As global electricity generation is expected to double over the next three decades, nuclear power generating capacity would need to expand significantly to maintain its current share of the mix.
According to the IAEA’s high case projection, nuclear energy could contribute about 12% of global electricity by 2050, up from 11% in last year’s 2050 highcase projections. Nuclear power generated around 10% of the world’s electricity in 2020. The low case scenario was unchanged with a projected share of 6% for nuclear in the total electricity generation. Coal remains the dominant energy source for electricity production at about 37% for 2020, changing little since 1980.

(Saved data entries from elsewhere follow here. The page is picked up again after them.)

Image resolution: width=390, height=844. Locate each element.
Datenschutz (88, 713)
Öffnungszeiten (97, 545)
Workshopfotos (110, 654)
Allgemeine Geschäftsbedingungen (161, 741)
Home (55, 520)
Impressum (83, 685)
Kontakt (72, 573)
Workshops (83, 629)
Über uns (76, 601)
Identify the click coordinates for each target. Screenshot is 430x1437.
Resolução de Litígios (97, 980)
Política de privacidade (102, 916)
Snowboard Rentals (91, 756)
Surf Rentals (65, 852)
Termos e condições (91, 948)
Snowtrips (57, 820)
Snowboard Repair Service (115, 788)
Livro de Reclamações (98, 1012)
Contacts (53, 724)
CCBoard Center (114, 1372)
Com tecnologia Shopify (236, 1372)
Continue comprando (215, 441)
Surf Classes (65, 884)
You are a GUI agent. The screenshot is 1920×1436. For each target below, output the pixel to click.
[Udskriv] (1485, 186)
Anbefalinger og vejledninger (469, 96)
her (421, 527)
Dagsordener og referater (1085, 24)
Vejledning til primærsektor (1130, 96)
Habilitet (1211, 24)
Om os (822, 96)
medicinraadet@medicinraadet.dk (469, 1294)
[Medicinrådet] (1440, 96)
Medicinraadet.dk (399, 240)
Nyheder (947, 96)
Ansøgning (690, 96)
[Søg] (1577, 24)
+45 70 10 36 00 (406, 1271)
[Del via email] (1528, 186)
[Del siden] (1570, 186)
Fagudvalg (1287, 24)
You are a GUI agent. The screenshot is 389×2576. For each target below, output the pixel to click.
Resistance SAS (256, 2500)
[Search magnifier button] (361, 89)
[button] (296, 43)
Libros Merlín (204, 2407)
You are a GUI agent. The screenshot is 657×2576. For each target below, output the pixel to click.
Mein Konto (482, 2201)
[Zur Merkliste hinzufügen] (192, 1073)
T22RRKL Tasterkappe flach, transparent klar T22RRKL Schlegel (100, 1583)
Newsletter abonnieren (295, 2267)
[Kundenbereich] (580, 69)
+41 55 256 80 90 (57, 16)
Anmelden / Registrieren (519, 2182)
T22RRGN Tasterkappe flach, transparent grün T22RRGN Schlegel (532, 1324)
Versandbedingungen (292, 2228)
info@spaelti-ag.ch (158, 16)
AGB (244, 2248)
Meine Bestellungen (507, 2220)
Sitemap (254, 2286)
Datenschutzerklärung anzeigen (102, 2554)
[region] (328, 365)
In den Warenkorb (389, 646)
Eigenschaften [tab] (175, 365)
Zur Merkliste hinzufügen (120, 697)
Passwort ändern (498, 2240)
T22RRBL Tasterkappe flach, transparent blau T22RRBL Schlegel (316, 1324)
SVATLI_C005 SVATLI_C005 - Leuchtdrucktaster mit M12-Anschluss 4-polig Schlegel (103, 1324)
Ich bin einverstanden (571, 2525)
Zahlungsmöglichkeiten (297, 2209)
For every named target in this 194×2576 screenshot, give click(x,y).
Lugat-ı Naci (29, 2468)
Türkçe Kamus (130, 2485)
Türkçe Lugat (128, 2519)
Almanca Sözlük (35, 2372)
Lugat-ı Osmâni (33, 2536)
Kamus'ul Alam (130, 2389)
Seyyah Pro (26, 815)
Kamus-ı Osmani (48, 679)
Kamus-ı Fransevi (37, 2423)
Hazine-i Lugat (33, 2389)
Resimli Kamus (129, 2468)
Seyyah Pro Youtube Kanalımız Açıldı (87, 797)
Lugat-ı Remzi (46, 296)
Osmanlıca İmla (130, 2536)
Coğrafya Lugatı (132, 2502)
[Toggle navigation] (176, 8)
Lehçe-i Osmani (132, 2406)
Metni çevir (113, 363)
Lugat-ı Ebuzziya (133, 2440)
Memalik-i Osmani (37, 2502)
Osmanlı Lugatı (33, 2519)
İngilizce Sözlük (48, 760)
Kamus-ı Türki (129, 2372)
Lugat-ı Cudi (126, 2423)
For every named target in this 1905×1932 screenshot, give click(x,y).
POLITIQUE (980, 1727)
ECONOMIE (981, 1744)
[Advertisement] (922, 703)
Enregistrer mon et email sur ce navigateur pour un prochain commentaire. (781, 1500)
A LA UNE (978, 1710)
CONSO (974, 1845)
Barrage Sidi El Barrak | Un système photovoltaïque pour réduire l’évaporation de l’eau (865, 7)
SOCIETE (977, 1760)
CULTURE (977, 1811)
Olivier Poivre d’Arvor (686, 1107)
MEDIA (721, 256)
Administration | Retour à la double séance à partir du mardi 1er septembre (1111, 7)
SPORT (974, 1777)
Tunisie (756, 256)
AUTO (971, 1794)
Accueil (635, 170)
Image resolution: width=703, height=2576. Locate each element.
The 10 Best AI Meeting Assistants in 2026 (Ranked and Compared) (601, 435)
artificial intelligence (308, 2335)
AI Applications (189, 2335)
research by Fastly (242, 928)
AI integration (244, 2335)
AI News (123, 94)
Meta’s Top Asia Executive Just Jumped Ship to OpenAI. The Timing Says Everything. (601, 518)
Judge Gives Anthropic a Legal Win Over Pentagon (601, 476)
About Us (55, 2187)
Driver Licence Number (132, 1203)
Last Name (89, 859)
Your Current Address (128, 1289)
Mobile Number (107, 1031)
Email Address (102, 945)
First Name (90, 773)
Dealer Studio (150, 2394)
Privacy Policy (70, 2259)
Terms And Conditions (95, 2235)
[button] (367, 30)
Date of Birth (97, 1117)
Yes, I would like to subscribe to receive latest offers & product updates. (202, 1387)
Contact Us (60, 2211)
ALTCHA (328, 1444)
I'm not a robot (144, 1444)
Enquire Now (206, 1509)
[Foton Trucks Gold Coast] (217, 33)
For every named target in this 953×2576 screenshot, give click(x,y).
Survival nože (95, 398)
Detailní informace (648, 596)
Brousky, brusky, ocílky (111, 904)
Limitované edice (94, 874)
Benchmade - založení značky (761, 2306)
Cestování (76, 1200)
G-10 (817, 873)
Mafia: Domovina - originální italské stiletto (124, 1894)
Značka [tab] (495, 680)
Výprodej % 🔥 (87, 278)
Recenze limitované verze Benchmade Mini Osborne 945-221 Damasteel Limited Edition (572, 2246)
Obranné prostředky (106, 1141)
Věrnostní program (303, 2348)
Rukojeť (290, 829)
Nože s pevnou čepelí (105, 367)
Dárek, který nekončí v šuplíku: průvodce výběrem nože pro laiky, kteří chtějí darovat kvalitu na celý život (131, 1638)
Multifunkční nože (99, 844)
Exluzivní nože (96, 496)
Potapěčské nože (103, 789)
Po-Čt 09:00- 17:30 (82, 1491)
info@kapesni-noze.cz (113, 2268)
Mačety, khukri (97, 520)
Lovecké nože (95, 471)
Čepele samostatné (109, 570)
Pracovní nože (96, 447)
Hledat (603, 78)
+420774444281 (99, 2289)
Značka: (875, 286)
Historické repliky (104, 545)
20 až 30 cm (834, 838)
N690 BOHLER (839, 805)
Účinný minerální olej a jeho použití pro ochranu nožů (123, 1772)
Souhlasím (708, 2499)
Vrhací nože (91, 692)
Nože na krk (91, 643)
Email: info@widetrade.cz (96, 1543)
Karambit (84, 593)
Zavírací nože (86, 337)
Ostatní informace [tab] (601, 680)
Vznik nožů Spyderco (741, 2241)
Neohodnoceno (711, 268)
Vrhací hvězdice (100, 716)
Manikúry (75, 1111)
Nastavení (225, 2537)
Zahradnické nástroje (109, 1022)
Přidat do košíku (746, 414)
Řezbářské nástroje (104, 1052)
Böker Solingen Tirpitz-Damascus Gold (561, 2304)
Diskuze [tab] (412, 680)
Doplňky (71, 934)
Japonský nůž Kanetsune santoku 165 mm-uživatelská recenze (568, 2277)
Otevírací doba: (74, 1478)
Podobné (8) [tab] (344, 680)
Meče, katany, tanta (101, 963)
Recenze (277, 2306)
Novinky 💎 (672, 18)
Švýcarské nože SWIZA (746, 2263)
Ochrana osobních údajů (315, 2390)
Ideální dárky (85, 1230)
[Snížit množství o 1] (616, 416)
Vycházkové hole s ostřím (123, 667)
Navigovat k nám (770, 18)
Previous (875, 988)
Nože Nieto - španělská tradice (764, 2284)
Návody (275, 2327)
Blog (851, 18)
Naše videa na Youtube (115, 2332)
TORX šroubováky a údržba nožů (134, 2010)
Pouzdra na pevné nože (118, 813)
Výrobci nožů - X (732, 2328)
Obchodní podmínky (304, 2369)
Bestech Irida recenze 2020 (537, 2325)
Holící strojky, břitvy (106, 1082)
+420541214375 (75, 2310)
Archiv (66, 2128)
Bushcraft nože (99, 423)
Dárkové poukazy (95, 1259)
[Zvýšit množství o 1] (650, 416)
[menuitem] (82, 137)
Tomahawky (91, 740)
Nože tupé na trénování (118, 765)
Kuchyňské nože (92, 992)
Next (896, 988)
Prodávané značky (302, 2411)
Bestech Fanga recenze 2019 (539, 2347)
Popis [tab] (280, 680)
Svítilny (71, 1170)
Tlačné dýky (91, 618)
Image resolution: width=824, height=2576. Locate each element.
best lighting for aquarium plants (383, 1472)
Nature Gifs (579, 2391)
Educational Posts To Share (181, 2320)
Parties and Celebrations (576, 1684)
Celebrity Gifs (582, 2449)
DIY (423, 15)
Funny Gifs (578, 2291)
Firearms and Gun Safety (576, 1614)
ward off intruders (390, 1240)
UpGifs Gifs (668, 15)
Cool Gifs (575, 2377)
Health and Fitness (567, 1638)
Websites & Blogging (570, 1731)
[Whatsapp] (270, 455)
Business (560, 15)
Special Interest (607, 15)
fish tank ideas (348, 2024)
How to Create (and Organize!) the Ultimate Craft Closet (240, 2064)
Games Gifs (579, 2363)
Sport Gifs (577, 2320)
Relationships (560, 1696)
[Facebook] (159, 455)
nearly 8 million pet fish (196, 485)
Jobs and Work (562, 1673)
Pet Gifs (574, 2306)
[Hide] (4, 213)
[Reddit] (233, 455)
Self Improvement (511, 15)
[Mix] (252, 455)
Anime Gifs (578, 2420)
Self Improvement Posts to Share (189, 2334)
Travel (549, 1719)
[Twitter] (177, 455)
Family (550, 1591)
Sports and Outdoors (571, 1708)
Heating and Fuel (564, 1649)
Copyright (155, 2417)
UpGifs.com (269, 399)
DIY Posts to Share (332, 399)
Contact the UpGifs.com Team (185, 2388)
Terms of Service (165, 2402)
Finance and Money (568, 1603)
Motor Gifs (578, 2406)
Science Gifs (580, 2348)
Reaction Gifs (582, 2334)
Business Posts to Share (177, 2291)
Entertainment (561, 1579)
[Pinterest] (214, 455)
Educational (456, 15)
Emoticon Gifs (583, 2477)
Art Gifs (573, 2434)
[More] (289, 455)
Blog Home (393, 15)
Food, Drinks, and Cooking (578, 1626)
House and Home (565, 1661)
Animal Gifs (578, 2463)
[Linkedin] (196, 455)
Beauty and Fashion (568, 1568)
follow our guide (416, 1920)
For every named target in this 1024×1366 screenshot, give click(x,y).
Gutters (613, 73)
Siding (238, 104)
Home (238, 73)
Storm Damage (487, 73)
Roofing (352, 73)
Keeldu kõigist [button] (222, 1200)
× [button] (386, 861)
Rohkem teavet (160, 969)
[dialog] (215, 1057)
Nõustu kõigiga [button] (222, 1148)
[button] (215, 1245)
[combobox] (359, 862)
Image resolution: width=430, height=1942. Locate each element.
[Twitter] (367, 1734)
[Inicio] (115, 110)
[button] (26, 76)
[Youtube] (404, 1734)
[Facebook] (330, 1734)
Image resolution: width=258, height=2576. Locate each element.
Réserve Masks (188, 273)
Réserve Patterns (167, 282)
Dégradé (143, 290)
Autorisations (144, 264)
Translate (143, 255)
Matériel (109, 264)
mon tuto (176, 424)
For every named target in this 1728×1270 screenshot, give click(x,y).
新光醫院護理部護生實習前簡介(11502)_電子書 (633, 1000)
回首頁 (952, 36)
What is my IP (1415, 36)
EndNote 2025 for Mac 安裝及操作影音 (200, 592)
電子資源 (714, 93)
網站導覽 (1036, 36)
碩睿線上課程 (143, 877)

New low-carbon technologies such as nuclear hydrogen production or small and advanced reactors will be crucial to achieving net zero. Nuclear power could provide solutions for electricity consumption growth, air quality concerns, and the security of energy supply. Many innovations for the expanded use of nuclear techniques in related areas such as heat or hydrogen production are underway.
Ageing management programmes and long term operation are being implemented for an increasing number of reactors. About two-thirds of nuclear power reactors have been in operation for over 30 years. Despite the operation of several NPPs having been extended to 60 and even 80 years, significant new nuclear capacity to offset retirements is needed in the long term. Many new power plants will be needed to maintain nuclear power’s current role in the energy mix. Uncertainty remains regarding the replacement of these reactors, particularly in Europe and North America.
The 41st edition of Energy, Electricity and Nuclear Power Estimates for the Period up to 2050 provides detailed global trends in nuclear power by region. The report’s low and high estimates reflect different scenarios for the worldwide deployment of nuclear power. The low and high estimates reflect contrasting, but not extreme, scenarios. They provide a plausible range of nuclear capacity development by region and worldwide.
Since it was first published 40 years ago, the IAEA’s projections have been continually refined to reflect an evolving global energy context. Over the past decade, nuclear power development has remained within the range of projections described in prior editions.